COSA SI CHIEDE:
a. Nel testo sui Drones si avverte di non aspettarsi una rigida intervista. Spiega perché, in base a quanto dice il testo stesso.
b. Riporta parola per parola il passo del testo sui Drones che comincia con "Getting to know" e prosegue fino a "semplici e disponibili.".
c. Prosegui il testo sui Drones, riprendendo subito dopo la sua ultima frase.

TESTO FORNITO:

Getting to know you… I Drones, questi sconosciuti

  • Il tour dei Drones, band australiana rock-blues (ma attenzione alle definizioni, con il relativo pericolo “camicia di forza” che esse producono) ha fatto tappa al Circolo degli Artisti il 24 Maggio. In una giornata afosa, in bilico tra solleone e temporale, il cantante Gareth Liddiard e il chitarrista Dan Luscombe si sono intrattenuti in una conversazione confidenziale. Avvertenza: non aspettatevi una rigida intervista, quanto piuttosto uno scambio di battute tra abitanti di continenti diversi, che, con il pretesto di parlare di musica, hanno confrontato le proprie esperienze in uno scambio di domande reciproco. D’altronde, rock semplice e onesto dei Drones non può che essere figlio di “genitori” altrettanto semplici e disponibili.

    Rocklab: Benvenuti a Roma! Vedendo le tappe del vostro corrente tour europeo ho notato che farete molte date nel Vecchio Continente. Sarà una buona occasione per trovare un luogo appartato per registrare il nuovo album?

DATI FORNITI:
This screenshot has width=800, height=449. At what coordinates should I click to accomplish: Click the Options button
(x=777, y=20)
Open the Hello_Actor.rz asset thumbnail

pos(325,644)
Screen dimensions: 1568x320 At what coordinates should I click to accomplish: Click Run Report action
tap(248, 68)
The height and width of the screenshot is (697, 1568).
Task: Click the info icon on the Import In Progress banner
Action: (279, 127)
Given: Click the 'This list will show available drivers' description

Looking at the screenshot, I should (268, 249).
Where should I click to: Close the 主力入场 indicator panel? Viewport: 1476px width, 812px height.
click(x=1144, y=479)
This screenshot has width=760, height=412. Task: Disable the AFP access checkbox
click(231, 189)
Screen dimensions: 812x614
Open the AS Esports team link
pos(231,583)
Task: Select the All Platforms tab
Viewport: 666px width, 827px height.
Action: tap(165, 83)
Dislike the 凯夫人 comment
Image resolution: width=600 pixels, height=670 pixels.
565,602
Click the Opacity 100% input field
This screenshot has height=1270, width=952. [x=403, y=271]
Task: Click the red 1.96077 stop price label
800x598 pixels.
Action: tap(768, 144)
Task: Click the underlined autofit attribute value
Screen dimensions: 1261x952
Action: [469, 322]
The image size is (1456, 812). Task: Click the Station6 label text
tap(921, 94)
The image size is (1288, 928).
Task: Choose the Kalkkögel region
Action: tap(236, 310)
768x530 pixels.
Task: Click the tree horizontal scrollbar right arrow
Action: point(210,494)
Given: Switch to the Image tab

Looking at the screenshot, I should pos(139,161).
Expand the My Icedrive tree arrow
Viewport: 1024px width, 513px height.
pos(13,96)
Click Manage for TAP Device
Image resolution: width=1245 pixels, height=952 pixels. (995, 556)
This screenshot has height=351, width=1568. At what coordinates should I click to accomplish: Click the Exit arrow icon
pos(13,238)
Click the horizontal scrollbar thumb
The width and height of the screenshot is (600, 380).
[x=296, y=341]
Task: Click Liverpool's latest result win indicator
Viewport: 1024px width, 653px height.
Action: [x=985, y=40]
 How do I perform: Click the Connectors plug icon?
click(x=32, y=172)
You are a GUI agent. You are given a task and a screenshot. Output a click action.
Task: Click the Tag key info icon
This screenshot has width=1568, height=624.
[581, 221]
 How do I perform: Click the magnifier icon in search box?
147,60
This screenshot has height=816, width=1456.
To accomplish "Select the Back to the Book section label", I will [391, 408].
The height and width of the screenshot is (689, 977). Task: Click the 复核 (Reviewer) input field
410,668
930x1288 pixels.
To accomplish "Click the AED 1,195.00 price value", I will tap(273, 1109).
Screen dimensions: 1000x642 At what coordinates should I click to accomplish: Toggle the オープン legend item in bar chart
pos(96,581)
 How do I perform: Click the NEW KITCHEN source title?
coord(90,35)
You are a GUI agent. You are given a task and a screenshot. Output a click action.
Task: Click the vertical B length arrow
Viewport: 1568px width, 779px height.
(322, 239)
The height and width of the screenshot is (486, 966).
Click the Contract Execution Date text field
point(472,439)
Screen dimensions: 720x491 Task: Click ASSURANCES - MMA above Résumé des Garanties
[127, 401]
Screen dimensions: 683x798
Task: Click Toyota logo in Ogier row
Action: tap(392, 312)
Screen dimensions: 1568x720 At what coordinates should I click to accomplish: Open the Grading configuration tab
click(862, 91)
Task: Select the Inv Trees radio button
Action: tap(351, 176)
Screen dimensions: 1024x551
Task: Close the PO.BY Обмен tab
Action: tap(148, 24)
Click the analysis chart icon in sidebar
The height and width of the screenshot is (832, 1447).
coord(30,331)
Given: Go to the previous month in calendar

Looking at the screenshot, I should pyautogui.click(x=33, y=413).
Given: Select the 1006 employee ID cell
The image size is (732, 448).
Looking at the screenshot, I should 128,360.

RISULTATI ATTESI:
a. Più che di un'intervista rigida si tratta di uno scambio di battute tra abitanti di continenti diversi. Con il pretesto di parlare di musica, hanno confrontato le proprie esperienze facendosi domande a vicenda.

b.
Getting to know you… I Drones, questi sconosciuti

  • Il tour dei Drones, band australiana rock-blues (ma attenzione alle definizioni, con il relativo pericolo “camicia di forza” che esse producono) ha fatto tappa al Circolo degli Artisti il 24 Maggio. In una giornata afosa, in bilico tra solleone e temporale, il cantante Gareth Liddiard e il chitarrista Dan Luscombe si sono intrattenuti in una conversazione confidenziale. Avvertenza: non aspettatevi una rigida intervista, quanto piuttosto uno scambio di battute tra abitanti di continenti diversi, che, con il pretesto di parlare di musica, hanno confrontato le proprie esperienze in uno scambio di domande reciproco. D’altronde, rock semplice e onesto dei Drones non può che essere figlio di “genitori” altrettanto semplici e disponibili.

c.
  • Gareth: Dovremmo scrivere delle nuove canzoni prima.
  • R: Non avete ancora nuovi pezzi, d’altronde con questo tour presentate il vostro ultimo album “Gala Mill” (uscito nel settembre 2006), che è stato registrato in Tasmania, un’isola a sud dell’Australia, non in uno studio, appunto, ma in una fattoria. Cosa potete dirci sull’atmosfera che si respirava al momento?
  • G: Dan non faceva parte della band al momento, si è aggregato in seguito. E’ stata una esperienza rilassante, quasi come fosse una vacanza. Non sembrava di registrare un album in effetti.
  • R: Le canzoni erano già pronte?
  • G: Solo in parte, circa la metà.
  • R: Quindi l’ambientazione ha influenzato il songwriting?
  • G: E’ un album più calmo, non urlato. In un certo senso è meno rock & roll, d’altra parte eravamo in mezzo alla campagna, con un fiumiciattolo nelle vicinanze. La musica veniva fuori stando seduti in un posto bellissimo, quindi l’umore del disco è decisamente dovuto alla location di registrazione.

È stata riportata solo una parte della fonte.